STATED TASK 1:
Convert the listing, starting with the line that contains "This screenshot has width=1661, height=1080." and going on through the line that contains "[x=1467, y=18]", into a two-column CSV with the columns request and answer. Give one row per request, with each field quoted and line breaks replaced by spaces.

The real battle any CEO has is not only how well one does while in the job, but how well the company performs five years after one leaves. Look at companies who were on a great trajectory. The CEO retires, great guy follows him, boom, nothing happens in shareholder value for five years.

So if you ask what motivates me the most, it is creating a sustainable product development and reinvention process.

Now it’s five years later from the day of my epiphany. Take our proxy statement, which tracks $100 invested in Textron on the last trading day of 2000 and compares it to the S&P 500 and our industry peers. This year we’re up something like 180 percent. Our proxy peers are up maybe 20 percent, and the S&P is up five. It’s a fabulous preliminary scorecard for the first five years. So now we think we’ve really got this figured out. But I’m scared to death because in transformation, success is not your friend.

In what way do you work with the board differently today than you had previously?

The challenge facing a new CEO dealing with the board is very interesting. You don’t instantly appreciate how strong you have to be on the things you believe in, because you’re talking with the group that’s going to decide whether you stay or go and how much you get paid.

When I first became CEO, I didn’t know how to transform myself. I had to undo many things I had spoken so passionately about in the ’90s. I never said, “Well, I was just following that dumb’ guy’s [former CEO Jim Hardymon’s] orders,” because we were on the same page. It’s tricky for a new guy because at the start you’re not standing on the strongest platform, not knowing where the bottom is, and you’re trying to convince your owners and your ultimate guardians of shareholder value what you are going to do and why it’ll succeed. So you better be passionate about it. In retrospect, I was too timid. A couple of board members had pulled me aside at the time and said, “Lewis, how much do you believe in this?” I said, “Are you kidding me? I’ve got my whole life wrapped up in this thing.” They said, “If you know what has to be done, just do it. We’ll either support you or we won’t.”

The other thing that changed is how we involved the board after a few members reached mandatory retirement allowing new members to join.

STATED TASK 2:
According to the interview, roughly how much is Textron up this year in the proxy statement comparison?

DATA EXTRACT:
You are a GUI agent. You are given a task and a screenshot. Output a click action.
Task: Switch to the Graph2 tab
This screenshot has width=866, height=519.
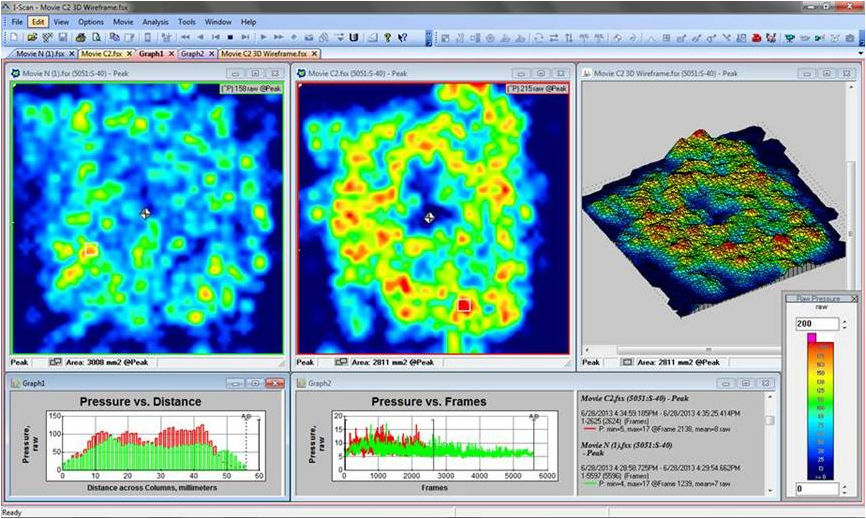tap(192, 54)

---

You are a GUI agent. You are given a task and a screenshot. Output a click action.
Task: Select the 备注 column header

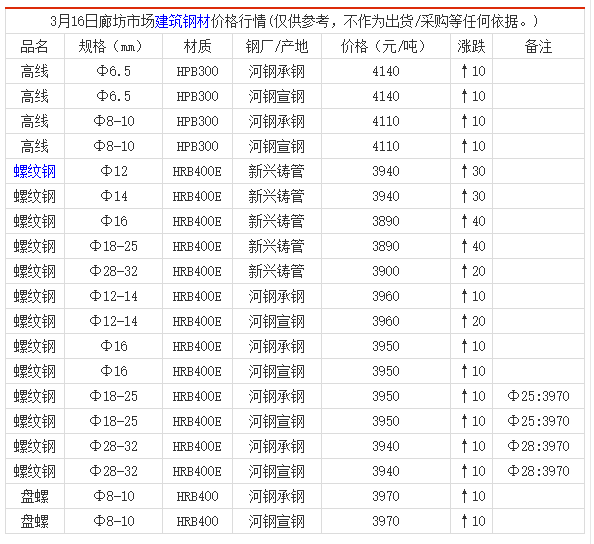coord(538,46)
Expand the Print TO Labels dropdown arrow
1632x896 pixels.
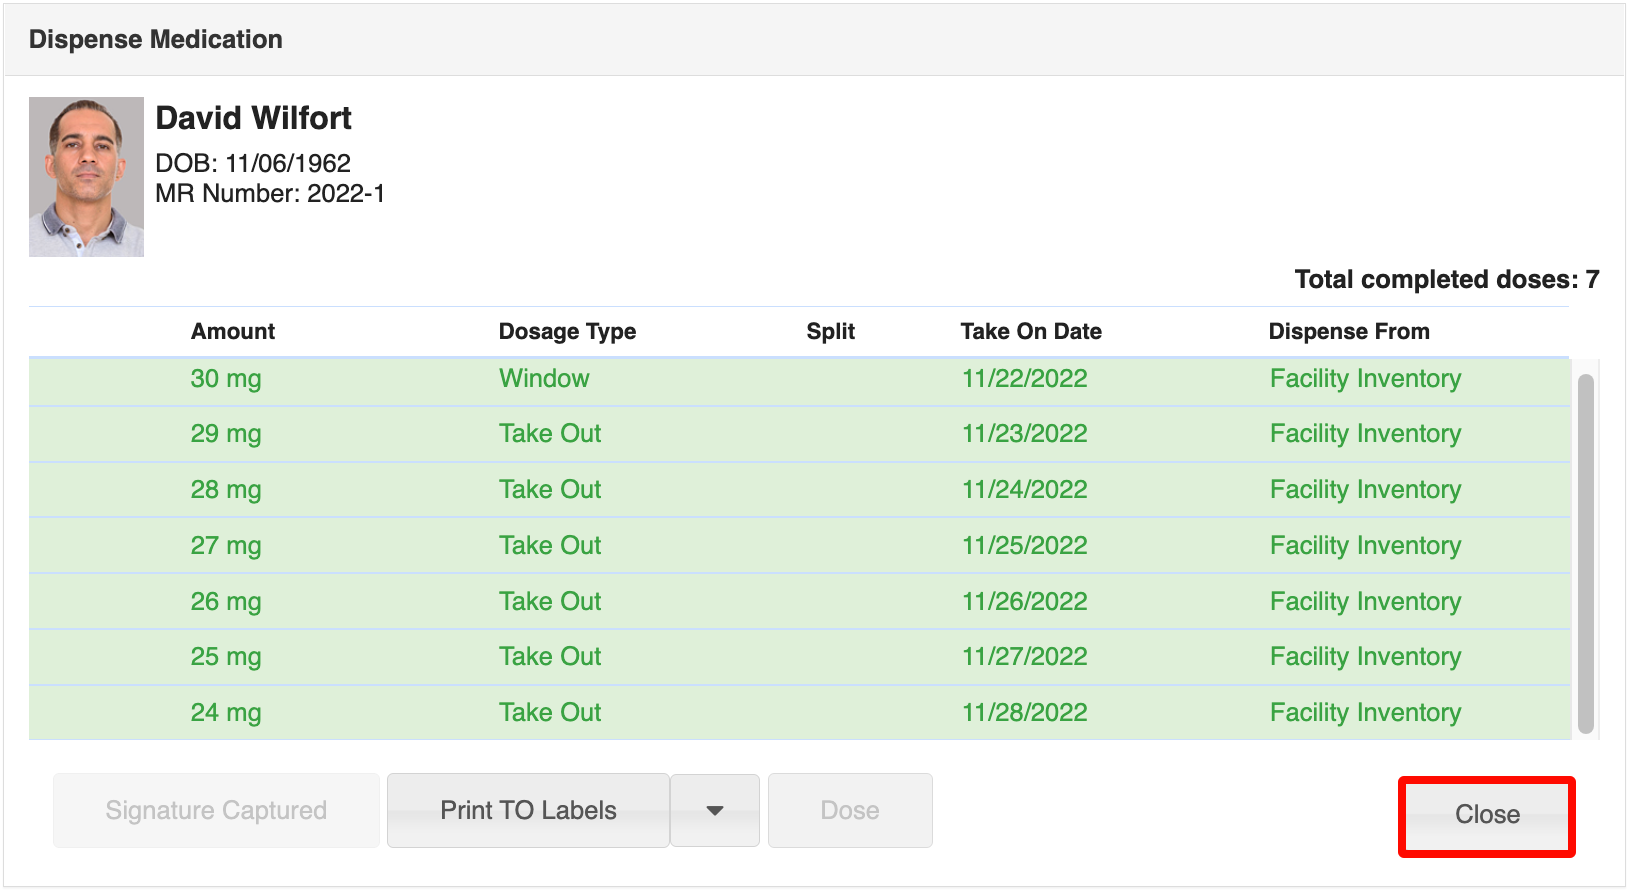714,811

--

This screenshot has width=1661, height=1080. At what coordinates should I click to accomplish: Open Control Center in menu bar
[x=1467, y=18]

WRITTEN REPLY 1:
request,answer
"This screenshot has width=1661, height=1080. At what coordinates should I click to accomplish: Open Control Center in menu bar","[x=1467, y=18]"

WRITTEN REPLY 2:
Something like 180 percent.